*TASK LIST*.
**a.** Answer these questions using the passage about the Carolinas Simulation Center, one answer per line and marked to match:
(i) In which building is the Carolinas Simulation Center located?
(ii) Who is responsible for programming the mannequins and setting up scenarios?
(iii) What kind of student is Sophia Habibi?
**b.** Decide whether each statement agrees with the passage about the Carolinas Simulation Center. Answer yes or no for each, and quote the words of the passage that settle it.
(i) Some living patients are treated in the simulation lab.
(ii) The mannequins can show signs of a fever.
(iii) Choosing the wrong drug could give the patient high blood pressure.
**c.** Continue the passage about the Carolinas Simulation Center, starting after its final sentence.

Atrium Health and the Carolinas College of Health Science use the Carolinas Simulation Center in the Cannon Research Center on Atrium Health’s campus for health simulation. Health simulation educator and manager Crystal Bencken says the simulation lab is a place for future nurses, physicians, respiratory therapists, and anyone in the medical field to practice.

“To get those skills up to the measure you want before they actually take care of patients,” Bencken said.

There are not any living patients in the lab. Instead, health simulation uses computerized mannequins that act as patients and other technologies to simulate what medical students will experience in the field.

Health simulation educators like Crystal Bencken are responsible for programming the mannequins and setting up scenarios for students to practice in.

The mannequins can blink, breathe, make bowel sounds, show signs of a fever, seize, and talk. As students care for and treat the “patients,” the mannequins respond to their treatment just as a patient would.

“If they choose the right drug, good things happen. If they choose the wrong drug, the patient could have low blood pressure,” Bencken explains. “Our team is constantly working on updating and making sure all the technology works so that it feels as real as possible.”

Nursing student Sophia Habibi says the simulation lab is as realistic as it can get before going into real clinical settings.

“It’s helpful that the mannequin talks back to you and answers every single question,” Habibi said. “And, when you check for the pulse you can feel the pulse. Once you take your respirations with your stethoscope and listen to the lung and heart sounds. It’s all there and it’s very similar to having an actual patient.”

*MATERIAL PROVIDED*.
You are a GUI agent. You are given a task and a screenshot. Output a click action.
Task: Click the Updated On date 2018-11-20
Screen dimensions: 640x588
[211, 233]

* * *

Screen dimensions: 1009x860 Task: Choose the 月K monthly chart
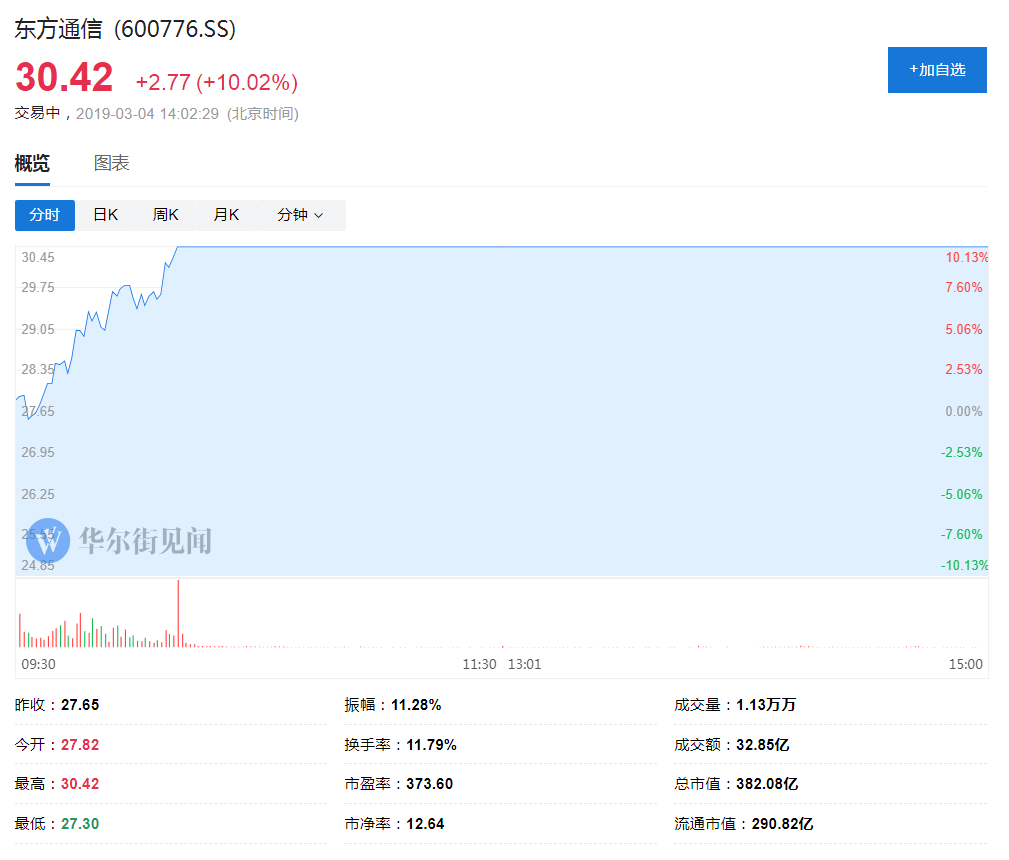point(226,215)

*LIST OF ANSWERS*.
**a.**
(i) The Cannon Research Center on Atrium Health's campus.
(ii) Health simulation educators such as Crystal Bencken.
(iii) A nursing student.

**b.**
(i) No: "There are not any living patients in the lab."
(ii) Yes: "The mannequins can blink, breathe, make bowel sounds, show signs of a fever, seize, and talk."
(iii) No: "If they choose the wrong drug, the patient could have low blood pressure."

**c.**
Leaders with Atrium Health and Carolinas College of Health Sciences say there is a growing demand for healthcare professionals that are trained to work in simulation labs.

“I think COVID gave a lot of programs an opportunity to see how simulation and alternative teaching methodologies could be useful,” Program Chair for Health Sciences and General Studies at Carolinas College of Health Sciences Andrew Phronebarger said. “I think particularly wit the advent of COVID, a lot of programs saw an additional need because there students just weren’t able to get into that healthcare setting as they used to.”

Now, Carolinas College of Health Sciences is opening a new bachelor’s program: Healthcare Simulation Track. Atrium Health says this is the first of its kind in the nation because most healthcare simulation degrees are offered in associates or masters programs.

A student with a prior bachelor’s degree can complete the certificate in one year. A student with a prior associate degree can complete the program in about two years. Students with no incoming credits can complete the program in about four years.